# How can I slow down audio for the purpose of transcription?



## Michelle04 (Apr 1, 2010)

I am doing some freelance work at home on my laptop. I am being sent hour long audio files that I am transcribing into a Word document. I could complete these projects much more quickly if I were able to adjust the speed at which I hear the audio (as is possible with old skool transcription machines). Is there some way possible for me to accomplish this?

Thank you.

Michelle


----------



## stantley (May 22, 2005)

You could try Audacity, freeware audio editor/recorder.

I use a different audio editor that has a feature called resampling/time-stretching that will let you slow down the play rate. I think Audacity has something similar.


----------



## antimoth (Aug 8, 2009)

Yes. With Audacity you can slow down the speed of an audio file. It can get a bit unwieldy with a 90 minute file though.


----------



## ozziebeanie (Jun 24, 2009)

I did a course in this while working at the Police Station, as I did it there with their interview tapes, and I found at the course they used just windows media player to play them and its very hard to do. 

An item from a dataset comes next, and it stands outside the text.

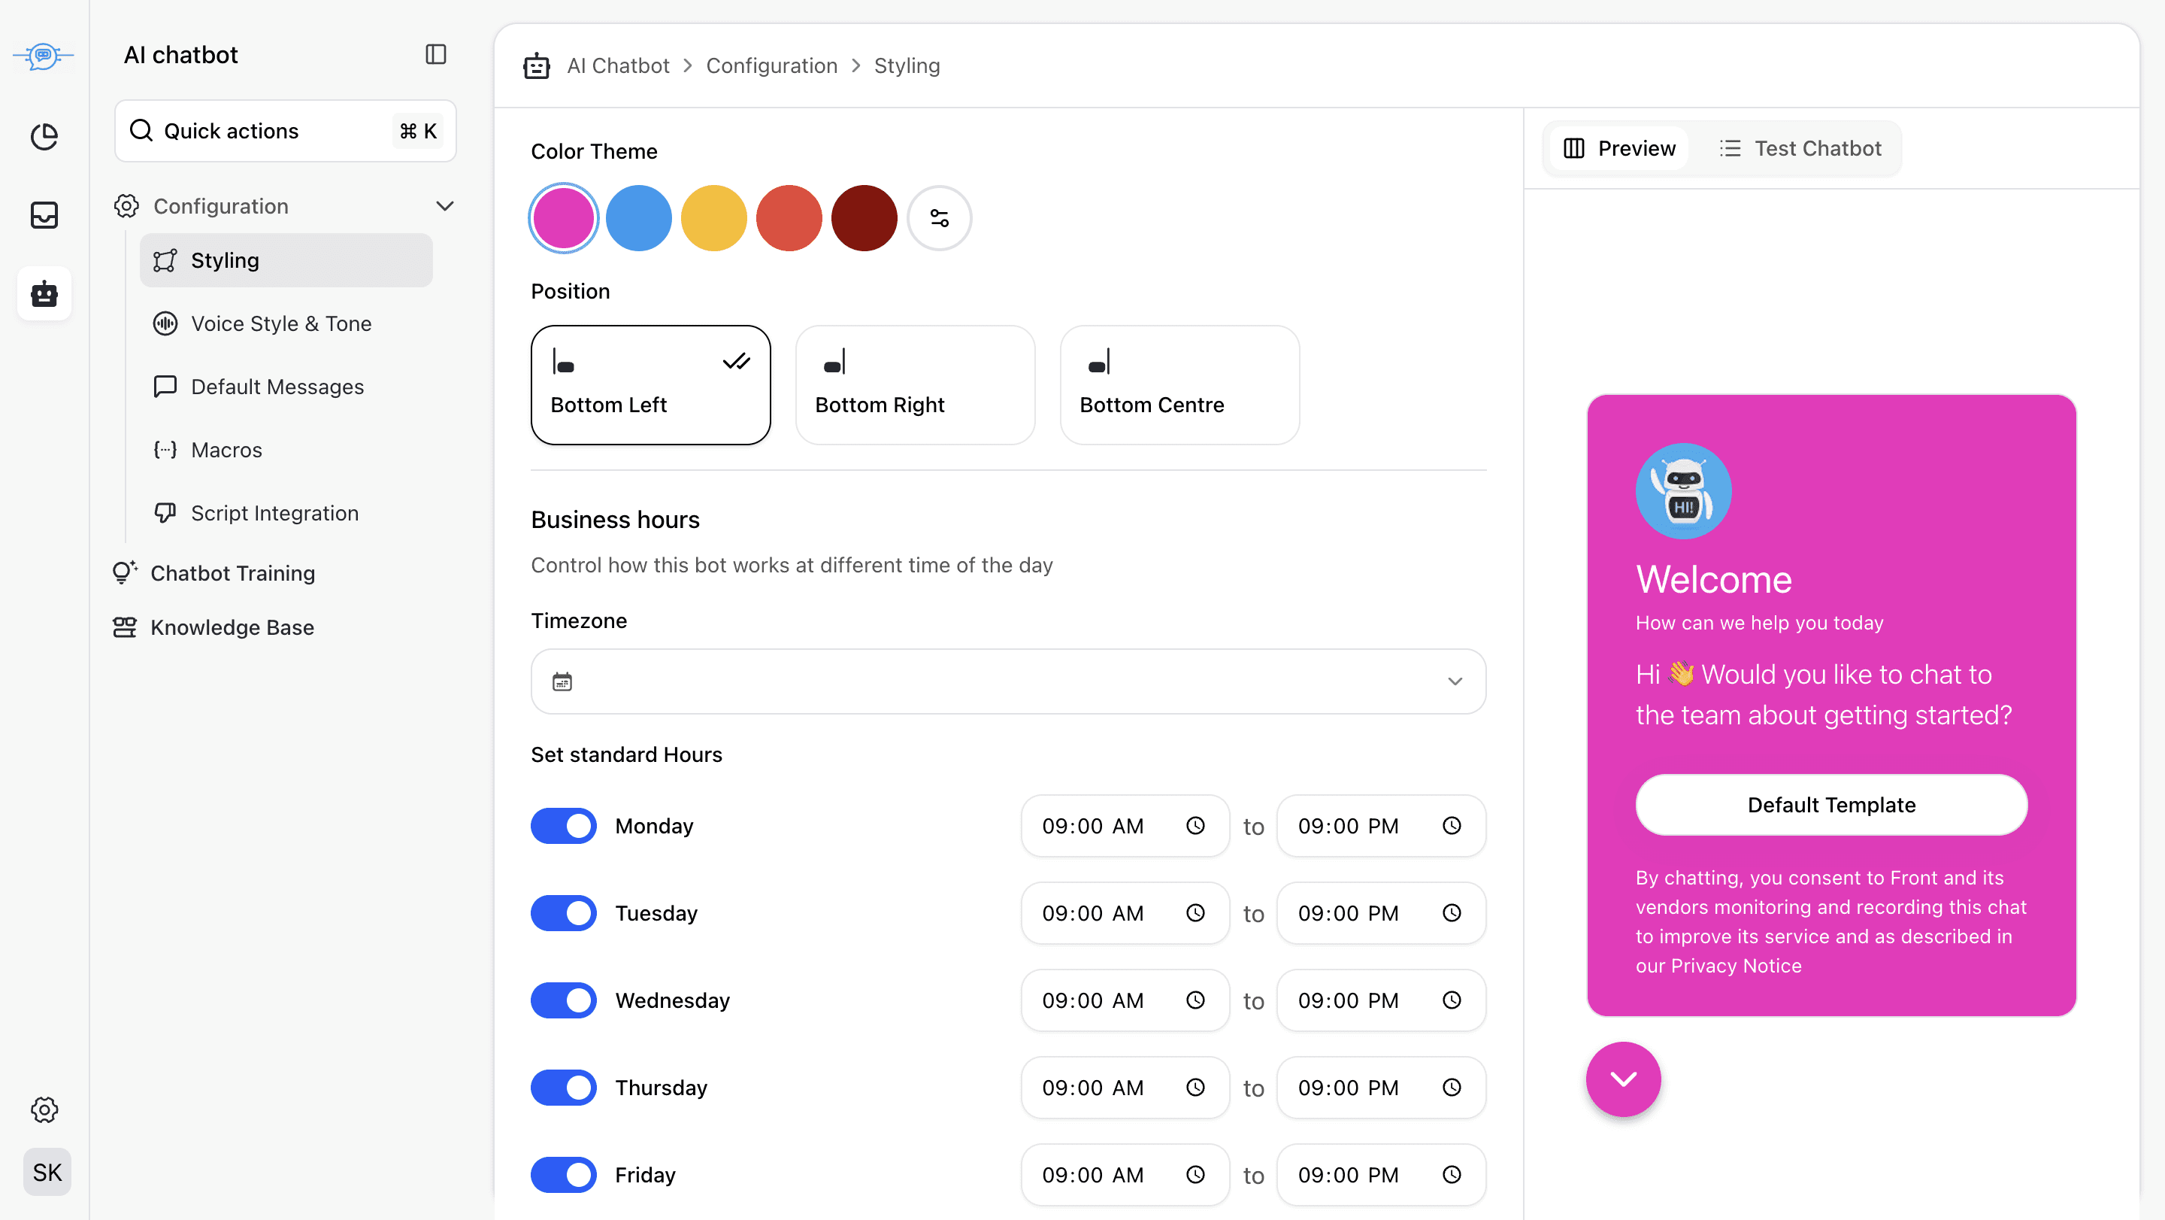Open the analytics pie chart icon

click(44, 136)
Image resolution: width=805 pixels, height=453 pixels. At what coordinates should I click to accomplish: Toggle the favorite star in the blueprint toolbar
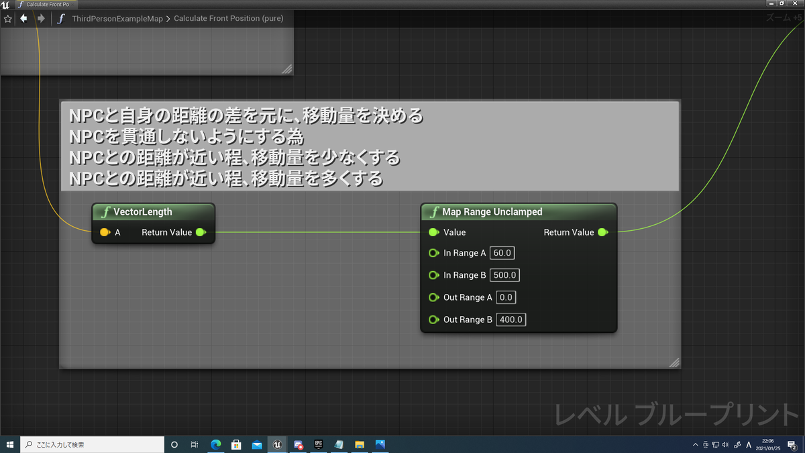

I found it easier to go with the tape player, headphones and pedals, which was used at the police station they did start putting interviews on disc but found they had problems storing them in the hotter parts of the country and lost interviews and cases because they lost the interviews because of disc damage through heat, and some of them from some very serious cases so they went back to the tape which was a lot more hardy. some of the older equipment still works better. 

I don't know if there is a specialised program for that, which allows you to connect a pedal so you can adjust speed while typing into your Word document, I would be very interested also to know if there is something more modern that works well for even longer files also.


----------



## m00k (Jul 20, 2005)

What are you trying to transcribe? Spoken word or music? If it's music, you'll need something that takes pitch into account, since slowing down audio lowers the pitch dramatically. If you're dealing with music, I'd recommend Transcribe, which lets you go REAL slow without any pitch degradation.

http://www.seventhstring.com/xscribe/overview.html


----------



## Noyb (May 25, 2005)

Audacity can change the tempo without changing the pitch ...
Three tempo speeds in *This Example* .. two slower, the last is the original.


----------